@LHoffman:
Per the above, the entire Canadian Navy would need to be scraped together to constitute a force worthy of a single US CSG. Not only that, but one Nimitz class carrier would comprise over half the manpower of the current active RCN. I bet the US would sell the Nimitz or Eisenhower to them when they retire her (no storing, deactivating or defueling costs!), but the Canadians would never buy it. Aircraft are a different story. Since the Air Wings are independent of the carrier, there wouldn’t exactly be any planes to sell. The Canadians can just slap some tailhooks on their existing Hornets. Steeper learning curve for their pilots trying to land on the boat though.
To continue this fantasy, I do have some reticence giving the Canadians one of our illustrious ships and seeing the USS George Washington or the USS Chester Nimitz being renamed the HMCS Mississauga or the HMCS Quebec … what a downgrade.
Home port would probably be Thunder Bay, ON. Patrols would consist of the Lakes Superior, Huron, Erie and Ontario.
I suspect that a Nimitz-class carrier would be too tight a squeeze for the Saint-Lawrence Seaway, in terms either of canal width or of bridge height clearance. A big CVN jammed under the Jacques Cartier Bridge here in Montreal would make a nifty tourist attraction (I’d be among the first in line to buy tickets), but as a military asset it would be of rather limited value because Montreal is about 1,000 miles from the Atlantic Ocean. And the Great Lakes are over 1,000 miles further inland, I think, which makes for an inconvenient deployment route to the high seas. Halifax would make more sense.
You’re quite right that personnel would be a problem. About 20 years ago, someone calculated that you could take the entire personnel complement of Canada’s Armed Forces at the time (I’m not sure if reservists were included in the figure) and seat them in Toronto’s Skydome stadium. The figures have perhaps improved since then, but Canada is still in a very different military manpower league from the US.

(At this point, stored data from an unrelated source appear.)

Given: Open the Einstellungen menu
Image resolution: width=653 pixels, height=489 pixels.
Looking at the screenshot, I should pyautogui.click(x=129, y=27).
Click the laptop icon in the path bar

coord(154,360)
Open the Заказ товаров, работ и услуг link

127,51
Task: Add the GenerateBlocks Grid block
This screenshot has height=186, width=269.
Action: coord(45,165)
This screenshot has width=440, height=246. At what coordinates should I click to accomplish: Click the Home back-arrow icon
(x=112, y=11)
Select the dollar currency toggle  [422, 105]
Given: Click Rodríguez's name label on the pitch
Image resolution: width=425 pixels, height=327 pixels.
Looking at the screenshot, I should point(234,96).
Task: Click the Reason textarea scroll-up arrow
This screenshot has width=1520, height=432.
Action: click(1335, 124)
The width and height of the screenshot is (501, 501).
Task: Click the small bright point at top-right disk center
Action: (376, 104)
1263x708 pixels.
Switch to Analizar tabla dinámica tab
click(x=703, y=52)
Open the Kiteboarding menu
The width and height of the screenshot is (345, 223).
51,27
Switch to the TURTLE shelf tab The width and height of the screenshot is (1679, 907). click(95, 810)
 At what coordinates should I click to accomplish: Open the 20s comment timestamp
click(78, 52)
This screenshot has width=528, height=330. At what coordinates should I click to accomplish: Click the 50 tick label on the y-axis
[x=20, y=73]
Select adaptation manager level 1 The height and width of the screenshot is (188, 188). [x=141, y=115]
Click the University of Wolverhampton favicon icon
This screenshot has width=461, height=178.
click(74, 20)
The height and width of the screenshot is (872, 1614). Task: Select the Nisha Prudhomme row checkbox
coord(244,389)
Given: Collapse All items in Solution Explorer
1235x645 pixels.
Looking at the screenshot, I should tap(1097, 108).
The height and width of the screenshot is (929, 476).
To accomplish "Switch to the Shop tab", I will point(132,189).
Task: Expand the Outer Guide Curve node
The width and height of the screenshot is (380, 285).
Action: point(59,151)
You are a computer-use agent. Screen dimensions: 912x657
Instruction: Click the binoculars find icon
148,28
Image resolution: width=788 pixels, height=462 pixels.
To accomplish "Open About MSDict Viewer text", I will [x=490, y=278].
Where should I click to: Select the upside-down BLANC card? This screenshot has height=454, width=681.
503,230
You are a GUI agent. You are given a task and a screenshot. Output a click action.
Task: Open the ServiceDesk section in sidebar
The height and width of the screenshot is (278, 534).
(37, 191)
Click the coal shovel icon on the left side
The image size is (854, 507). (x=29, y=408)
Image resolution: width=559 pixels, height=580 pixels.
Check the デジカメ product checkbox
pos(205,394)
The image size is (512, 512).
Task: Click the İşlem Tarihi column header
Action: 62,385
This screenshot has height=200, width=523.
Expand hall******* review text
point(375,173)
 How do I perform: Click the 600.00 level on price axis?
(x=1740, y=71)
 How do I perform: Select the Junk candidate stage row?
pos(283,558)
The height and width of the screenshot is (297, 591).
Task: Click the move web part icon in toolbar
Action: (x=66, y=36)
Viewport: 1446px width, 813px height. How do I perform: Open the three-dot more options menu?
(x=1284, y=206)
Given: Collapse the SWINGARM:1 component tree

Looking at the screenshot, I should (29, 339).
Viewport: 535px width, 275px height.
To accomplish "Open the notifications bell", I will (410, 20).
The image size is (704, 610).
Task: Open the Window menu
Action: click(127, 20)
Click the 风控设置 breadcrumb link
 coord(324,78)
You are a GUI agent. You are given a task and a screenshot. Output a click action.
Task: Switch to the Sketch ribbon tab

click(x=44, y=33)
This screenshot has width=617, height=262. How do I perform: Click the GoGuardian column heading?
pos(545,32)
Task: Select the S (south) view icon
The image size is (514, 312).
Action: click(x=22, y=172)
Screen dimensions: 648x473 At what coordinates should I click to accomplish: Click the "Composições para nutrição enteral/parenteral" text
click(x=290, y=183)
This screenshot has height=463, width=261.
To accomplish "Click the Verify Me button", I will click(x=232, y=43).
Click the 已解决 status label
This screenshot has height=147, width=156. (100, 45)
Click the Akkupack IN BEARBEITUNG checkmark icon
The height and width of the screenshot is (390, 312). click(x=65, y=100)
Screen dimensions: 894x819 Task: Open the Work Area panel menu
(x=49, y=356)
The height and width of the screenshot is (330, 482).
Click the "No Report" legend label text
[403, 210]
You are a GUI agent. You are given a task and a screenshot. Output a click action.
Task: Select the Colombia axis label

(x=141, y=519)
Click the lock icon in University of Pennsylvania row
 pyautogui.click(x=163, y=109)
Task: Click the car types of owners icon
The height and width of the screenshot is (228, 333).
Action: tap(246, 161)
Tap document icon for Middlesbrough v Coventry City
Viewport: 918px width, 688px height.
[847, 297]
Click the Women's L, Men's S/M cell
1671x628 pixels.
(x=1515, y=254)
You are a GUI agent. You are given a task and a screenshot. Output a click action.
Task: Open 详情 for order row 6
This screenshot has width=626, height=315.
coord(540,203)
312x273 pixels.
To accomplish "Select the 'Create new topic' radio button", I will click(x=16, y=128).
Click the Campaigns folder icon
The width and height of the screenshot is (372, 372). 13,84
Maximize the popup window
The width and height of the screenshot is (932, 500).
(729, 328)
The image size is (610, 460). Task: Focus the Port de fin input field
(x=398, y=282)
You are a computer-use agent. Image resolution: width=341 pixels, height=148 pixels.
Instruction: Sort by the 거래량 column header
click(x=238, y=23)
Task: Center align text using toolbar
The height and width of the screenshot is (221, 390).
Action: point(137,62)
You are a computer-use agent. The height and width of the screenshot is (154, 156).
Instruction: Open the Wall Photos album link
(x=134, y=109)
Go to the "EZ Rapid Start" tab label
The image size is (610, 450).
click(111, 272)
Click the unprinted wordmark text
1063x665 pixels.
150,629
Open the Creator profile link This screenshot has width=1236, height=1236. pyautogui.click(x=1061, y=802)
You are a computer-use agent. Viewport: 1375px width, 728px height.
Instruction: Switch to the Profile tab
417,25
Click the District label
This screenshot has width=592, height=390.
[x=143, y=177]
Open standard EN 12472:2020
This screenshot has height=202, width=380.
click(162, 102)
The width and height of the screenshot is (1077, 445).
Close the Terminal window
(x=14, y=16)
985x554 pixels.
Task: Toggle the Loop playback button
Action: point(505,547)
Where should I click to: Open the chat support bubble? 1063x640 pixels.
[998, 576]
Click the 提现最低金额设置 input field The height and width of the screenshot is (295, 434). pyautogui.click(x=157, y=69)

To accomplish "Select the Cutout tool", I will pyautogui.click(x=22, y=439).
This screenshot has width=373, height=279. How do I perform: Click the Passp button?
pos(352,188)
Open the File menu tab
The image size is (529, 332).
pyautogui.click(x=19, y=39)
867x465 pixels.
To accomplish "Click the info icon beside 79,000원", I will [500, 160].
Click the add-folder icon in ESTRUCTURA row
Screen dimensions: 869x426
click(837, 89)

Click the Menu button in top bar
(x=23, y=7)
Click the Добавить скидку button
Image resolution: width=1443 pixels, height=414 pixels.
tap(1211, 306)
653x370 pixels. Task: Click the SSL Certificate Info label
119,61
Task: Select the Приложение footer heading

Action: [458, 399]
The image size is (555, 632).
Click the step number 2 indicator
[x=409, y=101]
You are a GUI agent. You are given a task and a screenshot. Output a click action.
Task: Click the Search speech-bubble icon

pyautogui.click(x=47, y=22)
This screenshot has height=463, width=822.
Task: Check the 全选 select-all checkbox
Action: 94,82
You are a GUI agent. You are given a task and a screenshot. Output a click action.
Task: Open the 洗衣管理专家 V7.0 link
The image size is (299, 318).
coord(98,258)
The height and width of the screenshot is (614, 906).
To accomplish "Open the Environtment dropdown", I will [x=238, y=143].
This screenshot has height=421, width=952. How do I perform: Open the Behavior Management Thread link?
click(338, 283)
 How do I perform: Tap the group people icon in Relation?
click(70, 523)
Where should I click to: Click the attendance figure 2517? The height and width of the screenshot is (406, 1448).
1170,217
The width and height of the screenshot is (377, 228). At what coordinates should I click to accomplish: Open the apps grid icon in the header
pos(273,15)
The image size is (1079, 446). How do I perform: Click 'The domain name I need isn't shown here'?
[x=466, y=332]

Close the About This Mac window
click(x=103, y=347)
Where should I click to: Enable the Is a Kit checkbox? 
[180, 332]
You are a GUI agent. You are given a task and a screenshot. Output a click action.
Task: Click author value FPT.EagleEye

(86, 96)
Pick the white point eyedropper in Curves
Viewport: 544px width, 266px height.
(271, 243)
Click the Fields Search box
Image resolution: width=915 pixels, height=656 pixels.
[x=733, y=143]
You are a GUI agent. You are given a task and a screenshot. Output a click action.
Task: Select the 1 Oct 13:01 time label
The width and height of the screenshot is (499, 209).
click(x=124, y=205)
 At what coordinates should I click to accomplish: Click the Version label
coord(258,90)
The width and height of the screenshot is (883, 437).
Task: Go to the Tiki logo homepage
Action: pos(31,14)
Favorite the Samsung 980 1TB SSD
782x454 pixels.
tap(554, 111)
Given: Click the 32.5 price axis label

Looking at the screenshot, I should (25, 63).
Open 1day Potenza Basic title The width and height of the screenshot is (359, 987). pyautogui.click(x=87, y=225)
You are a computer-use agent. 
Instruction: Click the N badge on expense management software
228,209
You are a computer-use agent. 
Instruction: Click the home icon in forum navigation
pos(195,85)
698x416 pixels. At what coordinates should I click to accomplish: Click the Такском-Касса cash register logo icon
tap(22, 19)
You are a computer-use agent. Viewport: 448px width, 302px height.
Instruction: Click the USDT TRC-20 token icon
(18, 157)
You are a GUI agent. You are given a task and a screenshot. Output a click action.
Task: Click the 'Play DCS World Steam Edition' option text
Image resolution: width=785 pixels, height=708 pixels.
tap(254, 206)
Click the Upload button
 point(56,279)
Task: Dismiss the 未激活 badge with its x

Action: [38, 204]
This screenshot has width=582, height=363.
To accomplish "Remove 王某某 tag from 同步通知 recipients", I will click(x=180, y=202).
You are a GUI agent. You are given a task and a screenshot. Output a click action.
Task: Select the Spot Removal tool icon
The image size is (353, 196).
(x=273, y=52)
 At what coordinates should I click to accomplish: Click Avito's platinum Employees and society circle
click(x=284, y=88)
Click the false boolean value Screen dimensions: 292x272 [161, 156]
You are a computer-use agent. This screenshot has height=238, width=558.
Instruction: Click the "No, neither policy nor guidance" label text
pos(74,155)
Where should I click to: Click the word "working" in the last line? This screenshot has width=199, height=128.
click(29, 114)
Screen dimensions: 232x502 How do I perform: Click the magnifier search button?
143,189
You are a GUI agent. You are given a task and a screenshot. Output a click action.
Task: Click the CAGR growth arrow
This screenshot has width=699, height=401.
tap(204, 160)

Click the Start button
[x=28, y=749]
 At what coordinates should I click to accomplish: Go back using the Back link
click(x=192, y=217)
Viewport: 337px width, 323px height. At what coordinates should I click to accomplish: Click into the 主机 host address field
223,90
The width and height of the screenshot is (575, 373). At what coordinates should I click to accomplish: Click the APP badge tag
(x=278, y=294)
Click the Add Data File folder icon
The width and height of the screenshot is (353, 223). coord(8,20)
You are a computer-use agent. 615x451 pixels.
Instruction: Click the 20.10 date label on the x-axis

Navy-wise, Canada would probably be better off with some nuclear attack subs (to defend our territorial waters in the rapidly-melting Arctic) than with nuclear carriers. Our Navy has actually been saying that for quite a while, if I’m not mistaken. As a first step, we bought four “refurbished” diesel-electric boats from Great Britain about a dozen years ago. They turned out to be lemons – so if the USN ever came knocking on the government’s door to propose a terrific deal on a second-hand American CVN, it might take a lot of salesmanship to convince Ottawa that it wasn’t being offered a fixer-upper.